L'urgence écologique est l'impératif premier de notre époque. Le changement climatique, déjà commencé, va peser lourdement sur nos sociétés et en menacer les fondements. Ce fait premier devrait commander l'analyse politique et nous faire comprendre que nous entrons dans un nouveau monde. Celui-ci n'appelle pas la répétition inlassable des mêmes politiques et de la même conception de l'économie et de l'organisation de nos sociétés ; ce nouveau monde appelle une rupture. Parmi les éléments les plus structurants de l'économie mondiale, figure le libre-échange généralisé et la division internationale du travail, qui veut que la plupart des biens de consommation soient produits en de nombreux endroits du monde avant d'être consommés ici.
Cette organisation du monde est des plus anti-écologique. Parier sur l'augmentation continue des échanges pour assurer la prospérité de demain, c'est raisonner comme dans les années 1980. Se faire les missionnaires aveugles du libre-échange, c'est appartenir au monde d'hier. Or l'Union européenne ne cesse de conclure des traités de libre-échange, avec le Japon, avec le Mercosur, avec le Vietnam, après le funeste accord avec le Canada. Une politique commerciale qui vise à augmenter le volume des échanges est indéfendable sur le plan écologique, comme elle l'est d'ailleurs sur le plan social. Mais j'insiste, en ces jours de Conférence sur le climat, sur la dimension anti-écologique de cette cécité idéologique que vous représentez, avec d'autres, et qui s'incarne à merveille dans l'Union européenne.
En catimini, votre gouvernement a acté une trajectoire d'augmentation des émissions de gaz à effet de serre de plus 6 % sur le quinquennat, en contradiction totale avec les accords de Paris. Le rapport du NewClimate Institute, qui note de nets progrès pour la Suède ou l'Inde, nous fait reculer de sept places dans le classement des pays selon leurs trajectoires d'émissions. Le « champion de la Terre » et sa majorité parlementaire ont l'air plus prompts aux grands mots qu'aux actions politiques concrètes pour atténuer le changement climatique. Des grands mots en public et des accords commerciaux destructeurs pour le climat toujours négociés dans l'ombre et sans consultation démocratique : le libre-échange a de beaux jours devant lui avec cet archaïsme niché au sein des politiques publiques.
Le CETA est entré en application depuis maintenant un an sans aucune consultation des parlementaires, et l'Union européenne fait tout pour éviter les votes des Parlements nationaux. Quelle conception de la démocratie cela suppose-t-il ? Pour de tels choix, décisifs pour notre nation, vous devriez en appeler au référendum populaire. Ce sont en effet des choix décisifs que les vôtres, ceux de ces traités qui nous engagent dans un chemin radicalement opposé à ce que le défi écologique demande. Dans tous ces accords, vous acceptez sans broncher le nivellement des normes sociales et environnementales par le bas. Une telle attitude est irresponsable. Comme l'a dit M. Nicolas Hulot en démissionnant : « Libéralisme et écologie ne sont pas compatibles. » Vous nous entraînez vers le désastre.

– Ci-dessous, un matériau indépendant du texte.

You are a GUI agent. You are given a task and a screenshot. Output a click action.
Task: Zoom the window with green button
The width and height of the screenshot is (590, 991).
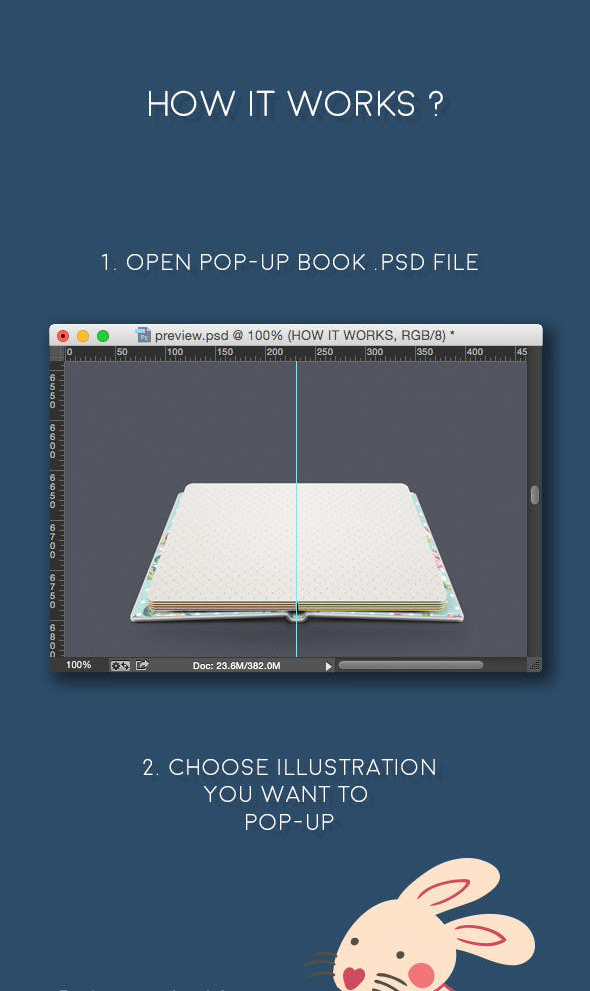[103, 336]
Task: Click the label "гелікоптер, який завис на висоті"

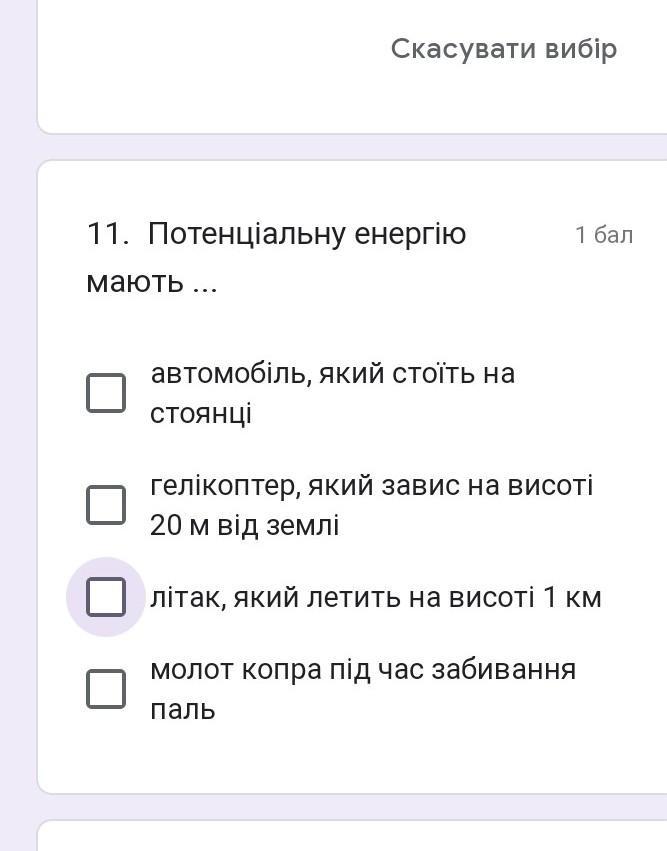Action: [371, 486]
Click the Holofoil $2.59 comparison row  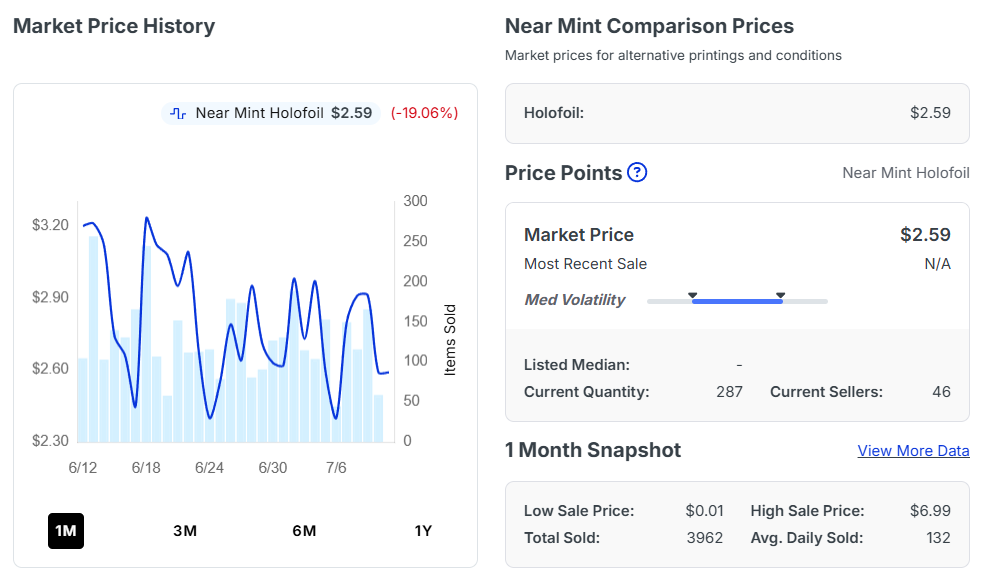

Vous entendez ces jours-ci une demande de démocratie dans le pays. Les marches pour le climat vous le disent : ces vieilles politiques, ça suffit. Les « gilets jaunes » vous le disent : la transition écologique dans le libéralisme, nous n'en voulons pas. Il faut d'urgence arrêter de s'accrocher à un vieux monde en train de disparaître, et ce ne sont pas vos références au juste échange qui suffiront.